Потом, когда Каталина уже начала ходить в школу, она иногда наблюдала за соседками, которые время от времени встречались с мамой по утрам в баре на углу, выпить пару-тройку чашечек кофе. (Мужчины в это время были на работе – на оплачиваемой работе, с официальным оформлением, больничными и отпусками.) Она слушала, как соседки вместе с мамой смеются над разными «взрослыми делами», как они выражались. Каталина тогда уже замечала, как эти сеньоры нарочито грубо, хоть и не называя вещи своими именами, говорят о своих мужьях, нисколько ее не стесняясь. Она уже была не маленькая, не настолько невинная и не больная, а в баре с мамой оказалась только потому, что весь ее класс уехал на экскурсию, а родители не захотели подписать ей разрешение. Так они ее оберегали после того, как услышали по телевизору, что трех девочек стерло с лица земли. Между чашечками кофе Каталина узнавала всю подноготную соседской семейной жизни. Соседки говорили, что все мужики дураки, потому что готовы сделать что угодно, когда перед ними раздвигают ноги. Одна упоминала, какую выгоду извлекла из всего этого: заполучила новую стиральную машину, а дальше, может, и сушилка появится. Непоколебимые женщины, и Каталина старалась быть такой же непоколебимой с тех пор, как обнаружила, что кое-кто из мужчин в доме то и дело выглядывает во двор, надеясь увидеть ее раздетую в окошке ванной. У окошка давно заело раму, так что оно закрывается только наполовину, и поэтому мама велит Каталине мыться, не зажигая свет, в темноте, чтобы не давать пищу воображению соседских мужей. Мама никогда не зовет их по именам или даже просто соседями – только мужьями. Муж Такой-то, муж Сякой-то, муж Мари с четвертого этажа. Маминому указу скрываться от них Каталина противится по сей день. С одной стороны, она спокойно может мыться в полумраке и скрывать свое тело – она привыкла его сторониться.
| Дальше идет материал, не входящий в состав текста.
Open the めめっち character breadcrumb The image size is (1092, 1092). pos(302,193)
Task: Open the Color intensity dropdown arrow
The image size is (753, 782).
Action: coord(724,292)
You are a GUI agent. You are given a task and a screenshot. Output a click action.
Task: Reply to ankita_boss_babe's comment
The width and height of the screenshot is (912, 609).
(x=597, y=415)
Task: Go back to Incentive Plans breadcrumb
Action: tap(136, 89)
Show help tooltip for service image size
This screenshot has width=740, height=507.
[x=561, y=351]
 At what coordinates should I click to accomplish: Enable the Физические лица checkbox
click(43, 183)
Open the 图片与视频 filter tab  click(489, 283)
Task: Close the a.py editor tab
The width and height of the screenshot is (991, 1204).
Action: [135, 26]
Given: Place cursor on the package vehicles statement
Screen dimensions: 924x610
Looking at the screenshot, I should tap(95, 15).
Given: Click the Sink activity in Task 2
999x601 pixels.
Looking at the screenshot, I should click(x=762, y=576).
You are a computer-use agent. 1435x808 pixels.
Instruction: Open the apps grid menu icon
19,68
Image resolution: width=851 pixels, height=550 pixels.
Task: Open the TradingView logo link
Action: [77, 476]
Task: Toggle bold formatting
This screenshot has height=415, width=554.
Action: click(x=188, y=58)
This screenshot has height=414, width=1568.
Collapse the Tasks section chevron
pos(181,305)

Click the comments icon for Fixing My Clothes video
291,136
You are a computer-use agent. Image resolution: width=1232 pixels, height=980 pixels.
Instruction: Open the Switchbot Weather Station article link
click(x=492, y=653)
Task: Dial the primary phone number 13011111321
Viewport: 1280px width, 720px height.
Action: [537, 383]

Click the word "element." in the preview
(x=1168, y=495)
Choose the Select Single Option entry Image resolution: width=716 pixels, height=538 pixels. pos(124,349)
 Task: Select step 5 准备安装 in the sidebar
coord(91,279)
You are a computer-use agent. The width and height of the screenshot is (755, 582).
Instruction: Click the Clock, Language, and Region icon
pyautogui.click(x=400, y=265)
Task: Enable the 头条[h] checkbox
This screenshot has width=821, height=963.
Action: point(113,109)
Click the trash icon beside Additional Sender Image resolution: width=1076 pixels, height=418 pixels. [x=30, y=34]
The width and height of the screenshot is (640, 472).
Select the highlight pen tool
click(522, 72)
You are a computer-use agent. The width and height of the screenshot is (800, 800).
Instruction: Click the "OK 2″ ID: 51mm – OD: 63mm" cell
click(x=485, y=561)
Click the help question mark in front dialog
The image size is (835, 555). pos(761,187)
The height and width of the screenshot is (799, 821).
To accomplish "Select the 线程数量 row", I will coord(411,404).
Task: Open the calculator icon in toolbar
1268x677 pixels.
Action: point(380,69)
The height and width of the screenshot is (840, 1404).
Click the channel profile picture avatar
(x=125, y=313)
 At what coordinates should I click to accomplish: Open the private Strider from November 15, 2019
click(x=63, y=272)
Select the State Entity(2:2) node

Но с другой стороны, она может позволить соседям наблюдать за ней; ей это не принесет никакой выгоды, ни денег, ни стиральной машины с сушилкой, но не исключено, что однажды кто-то из этих мужчин посмотрит в окно и вместо голой Каталины увидит ее маму, вызывающую у себя рвоту. Может, он даже будет знать, что делать в таких случаях, хотя вероятнее, что ему это окажется так же безразлично, как папе и Паблито, – они все знают, как и Каталина, но ничего не говорят и не делают. Кто-то же должен готовить еду, которую потом выблюет, а маме не полагается больничный. И отпуск тоже.
Душ в сумерках не прольет на Каталину больше света (в самом буквальном смысле) и не поможет ей узнать, на что способно ее тело. Пока она продолжает его прятать, она не дает ему существовать; если она его демонстрирует, то кажется, что оно существует только тогда, когда на него смотрят мужчины. Прикрываться она уже умеет, так что могла бы для разнообразия оставить окно полностью открытым, и пусть смотрят, сколько им захочется. Она говорит себе, что это будет акт милосердия. Может, тогда соседским женам (которых мама зовет по именам) не придется этой ночью ни врать про головную боль, ни раздвигать ноги. Но что, если мужья потом будут
Эффективнее всего было бы – даже эффективнее, чем заменить окно, – если бы мама или папа (или сама Каталина) поймали соседей с поличным, когда те за ней подглядывают, и крикнули бы им, что нечего совать свой нос в чужие дела и что они не имеют права такому ее подвергать. Я человек, а не картина Густава Климта. В своем воображении она еще много всего им говорит, но в действительности не может и слова вымолвить в свою защиту; она даже не решается сказать папе, что соседи за ней подсматривают, потому что знает: он скажет, что она сама виновата. Виновата в том, что включила свет, или открыла окно, или что у нее есть тело.